• _Records supplied_

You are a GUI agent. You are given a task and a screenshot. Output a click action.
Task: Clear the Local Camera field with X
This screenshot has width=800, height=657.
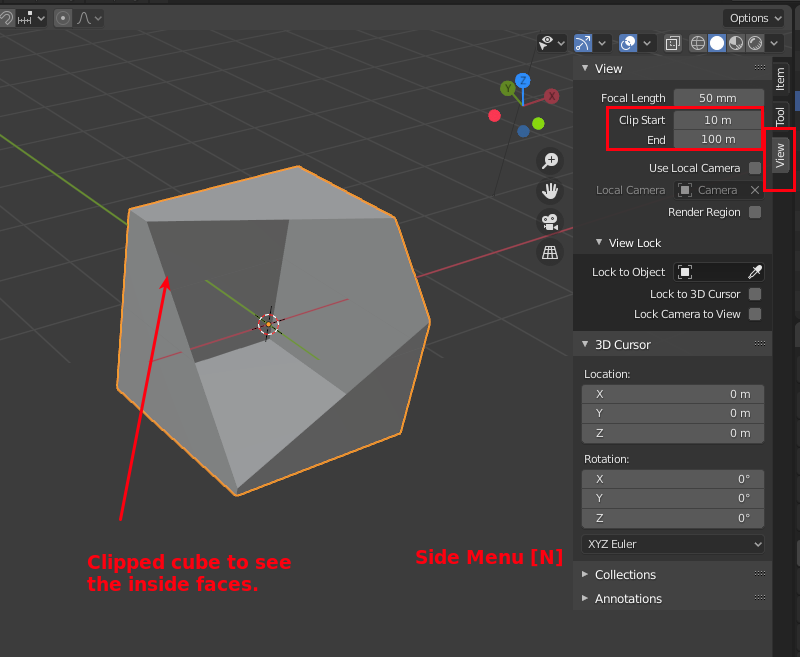point(755,190)
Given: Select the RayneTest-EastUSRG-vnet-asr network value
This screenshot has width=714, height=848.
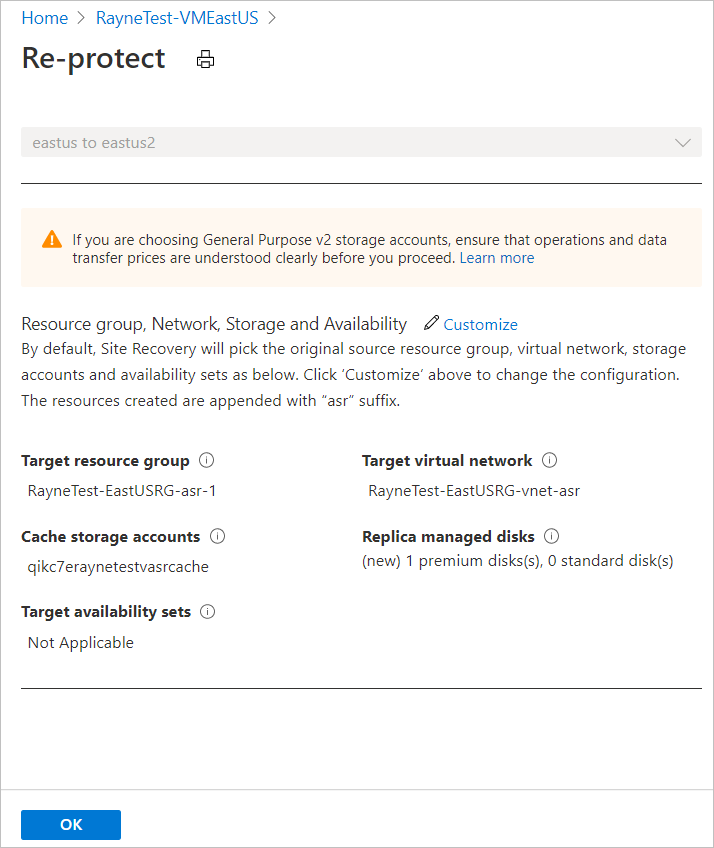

• _Exercise aim_
What are the lines from the one containing "This screenshot has width=800, height=657." through the end of the records? Write them out exactly, leaving out the pictures.

• _Solved problem_
This screenshot has width=800, height=657.
point(755,190)
Given: Select the RayneTest-EastUSRG-vnet-asr network value
This screenshot has width=714, height=848.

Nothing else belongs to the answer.